2. The method of claim 1 wherein the anode is positioned in the electrochemical cell in the presence of an electrocatalyst, and wherein oxygen in the vicinity of the cathode is introduced in gaseous form adjacent to the cathode.
3. The method of claim 1 wherein the metal halide salt solution electrolyte mixed with an olefin is introduced near an anode in the cell.
4. The method of claim 1 wherein the alkali metal halide salt is potassium bromide in aqueous solution.
5. The method of claim 1 wherein the olefin is propylene or butylene.
6. The method of claim 1 wherein the anode of the cell is formed of a conductive material which further is associated with a catalyst cooperative with the anode for reacting the halide electrochemically to produce hypohalide in the electrolyte thereby oxidizing the olefin.
7. The method of claim 1 including the step of introducing sufficient oxygen in the vicinity of a cathode placed in the cell to form hydroxide ions in the electrolyte.
8. The method of claim 1 wherein the cathode voltage in comparison with a standard calomel reference electrode is negative but insufficiently negative to intitiate liberation of hydrogen from water in the cell electrolyte.
9. The method of claim 1 wherein the anode has a catalyst therewith to initiate halide conversion.
10. The method of claim 1 including the step of introducing olefin as small bubbles into an electrolysis cell.

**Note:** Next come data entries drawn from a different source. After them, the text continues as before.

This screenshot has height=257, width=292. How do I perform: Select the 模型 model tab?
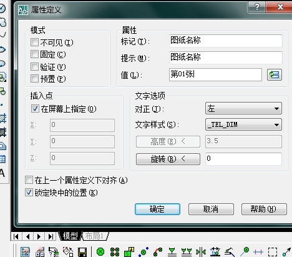coord(70,236)
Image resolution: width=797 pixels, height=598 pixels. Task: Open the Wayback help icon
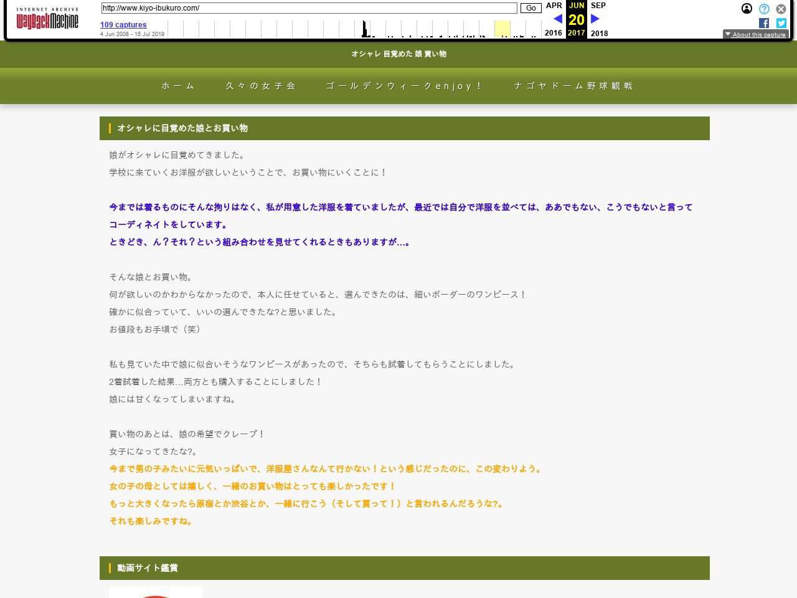click(764, 9)
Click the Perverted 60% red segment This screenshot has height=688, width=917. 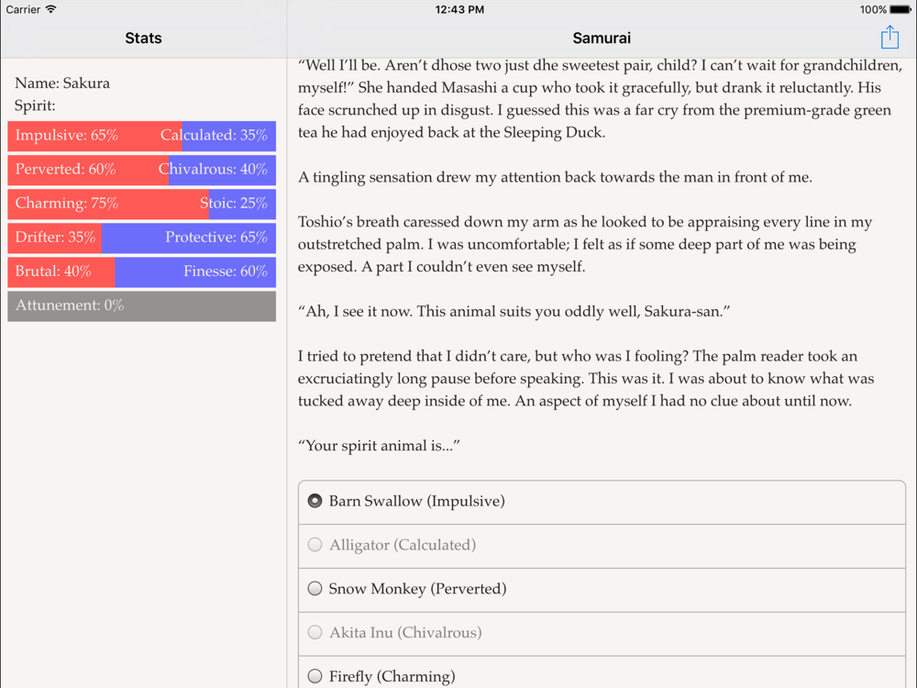coord(88,170)
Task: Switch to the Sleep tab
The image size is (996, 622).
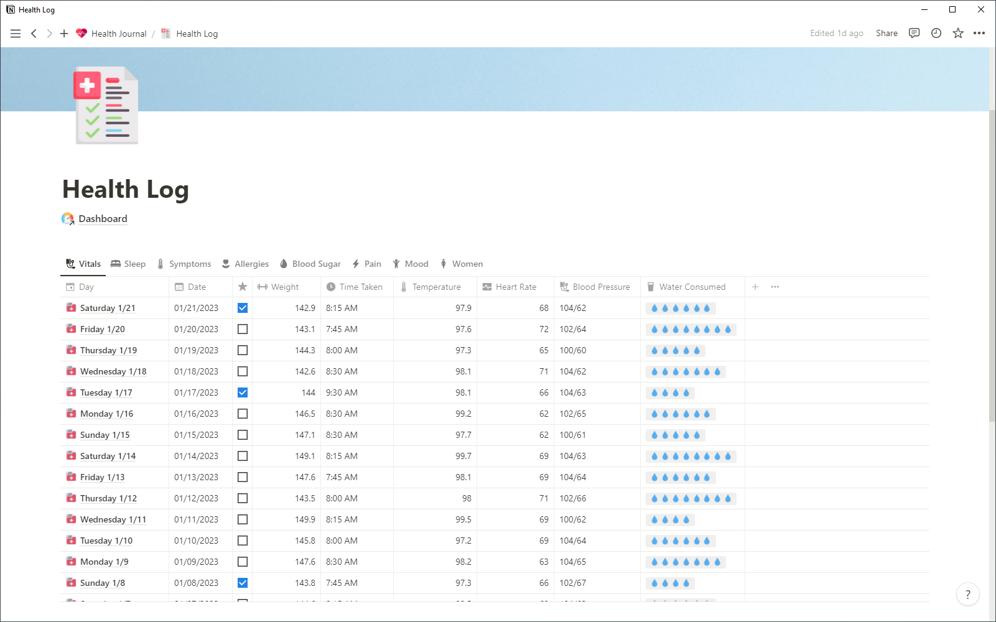Action: tap(128, 264)
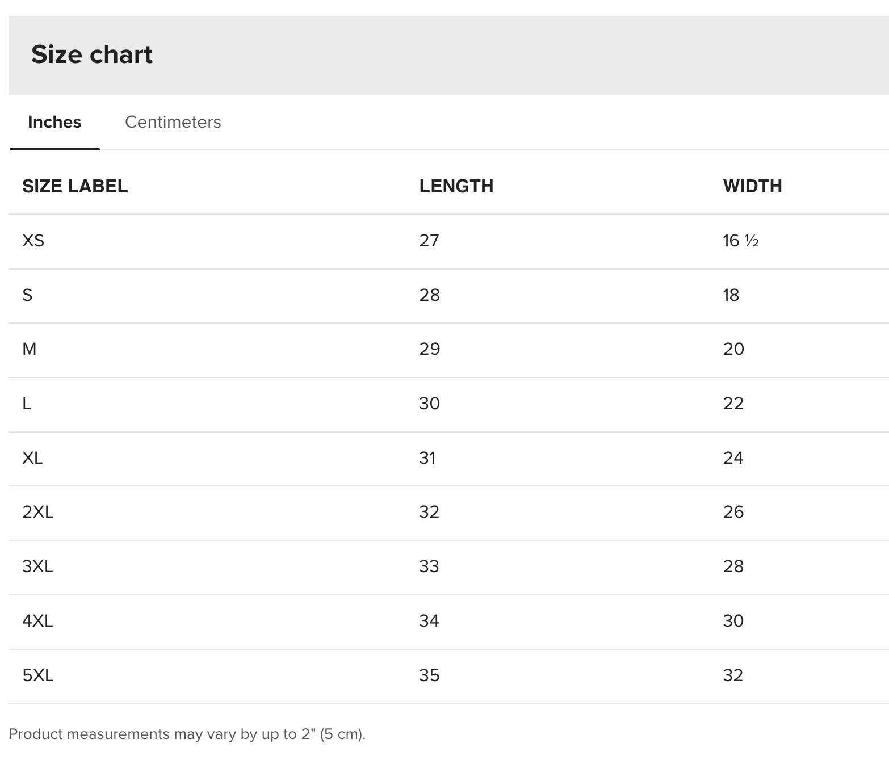Screen dimensions: 889x764
Task: Click the 2XL width value 26
Action: click(733, 512)
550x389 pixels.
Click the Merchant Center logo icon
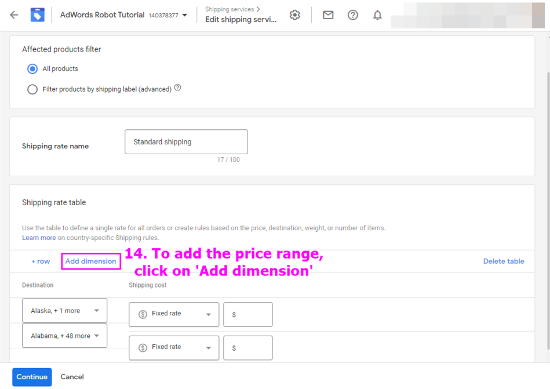(38, 15)
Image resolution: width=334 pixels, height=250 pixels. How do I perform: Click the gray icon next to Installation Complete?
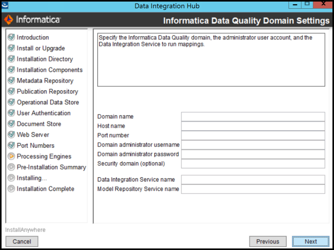pos(11,189)
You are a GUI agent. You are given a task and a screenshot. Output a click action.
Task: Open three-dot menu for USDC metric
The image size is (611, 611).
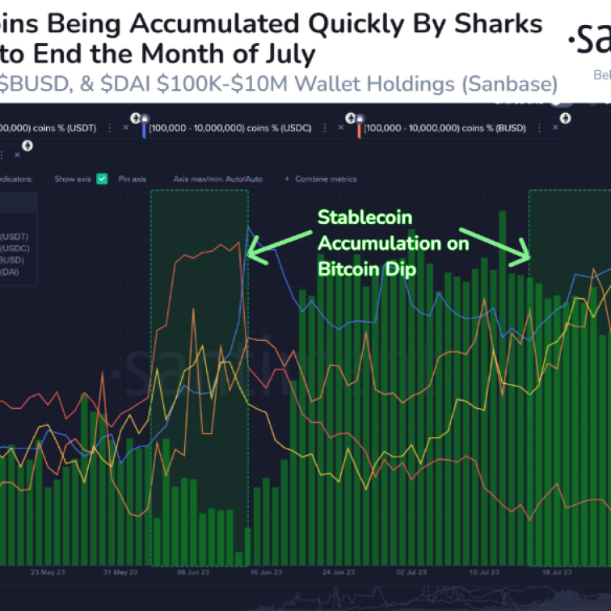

This disclosure is directed to a method of forming oxides of olefins, and particularly butylene and propylene oxides. The method of manufacture utilizes an electrolysis cell featuring a depolarized cathode for olefin oxide production.

This electrolytic process prepares butylene oxide or propylene oxide (BO or PO hereinafter). Electrolysis conversion of olefins to oxides is ordinarily handicapped by the production of hydrogen gas through HOH disassociation. Rather than use NaCl, the present process preferably uses KBr. An alternative salt is KCl. The process typically liberates elemental hydrogen. Because it is such a light weight molecule and diffuses readily, it is difficult to separate from the product and unreacted olefin. The hydrogen diffuses into the olefin oxide product and unreacted olefin removed from the electrolysis cell. After olefin oxide recovery, this then requires hydrogen separation so that the unreacted olefin can be recycled back to the cell. It is difficult to separate hydrogen and unreacted olefin to enable recycling of the olefin.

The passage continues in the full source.